> _WHAT YOU WILL DO_
Only the lines from the one with "You are a GUI" to the end of the data, both ends included, should be output, exactly as they stand and without pictures.

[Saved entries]
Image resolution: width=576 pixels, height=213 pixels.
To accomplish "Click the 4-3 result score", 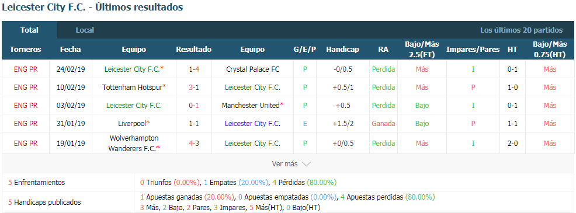I will 193,143.
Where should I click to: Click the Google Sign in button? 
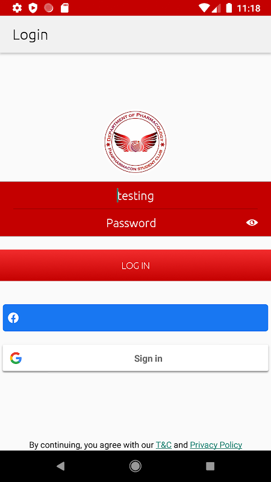click(136, 358)
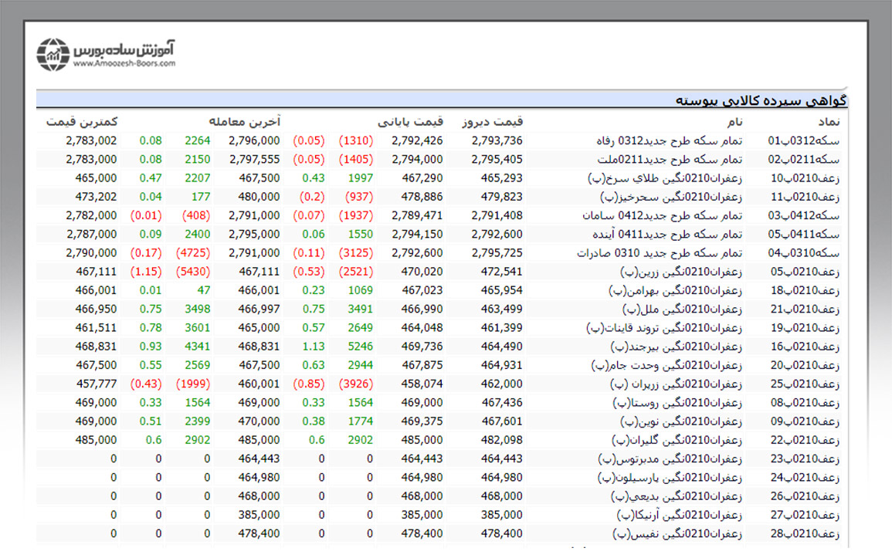Click the کمترین قیمت column header
Image resolution: width=892 pixels, height=558 pixels.
[x=81, y=122]
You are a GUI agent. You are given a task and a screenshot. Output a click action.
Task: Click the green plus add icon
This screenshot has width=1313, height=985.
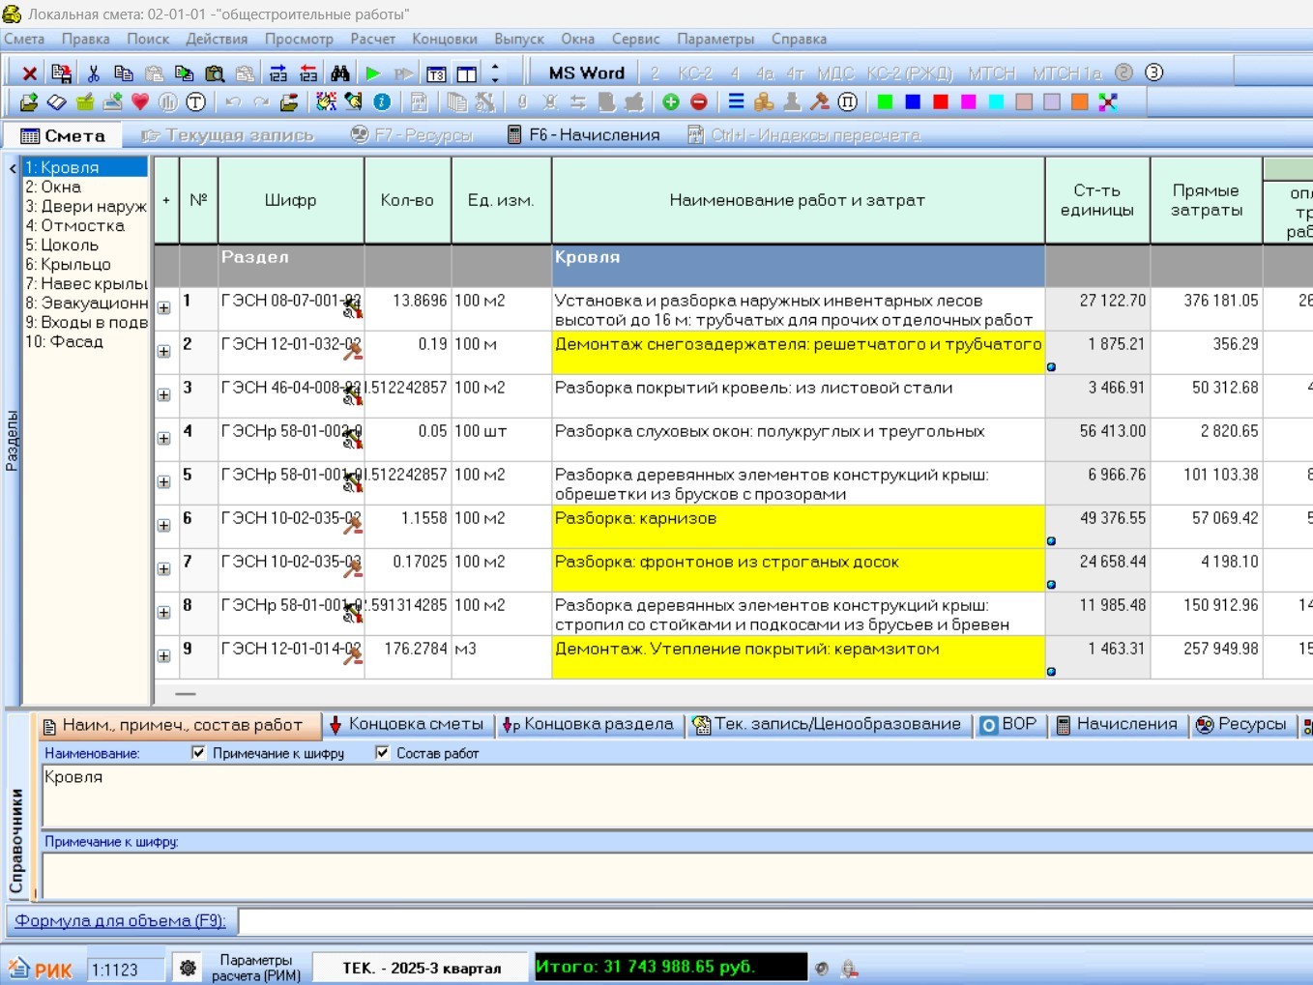click(x=671, y=102)
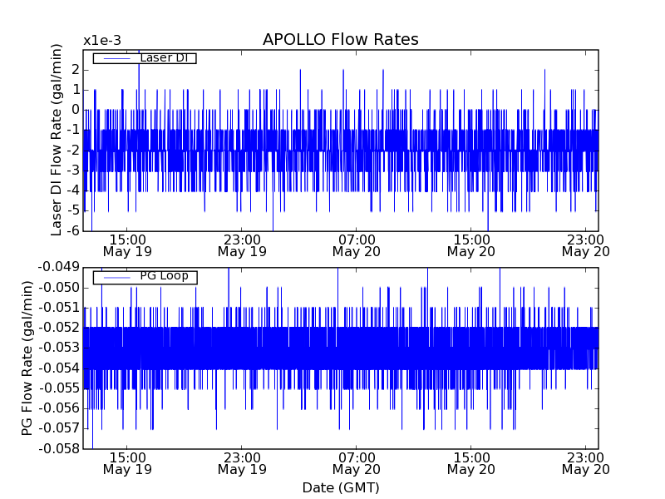Pick 15:00 May 20 tick on Laser DI plot
Viewport: 665px width, 499px height.
tap(471, 245)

> _WRITTEN ANSWER_
You are a GUI agent. You are given a task and a screenshot. Output a click action.
Task: Click the green plus add icon
This screenshot has width=1313, height=985.
click(x=671, y=102)
Pick 15:00 May 20 tick on Laser DI plot
Viewport: 665px width, 499px height.
tap(471, 245)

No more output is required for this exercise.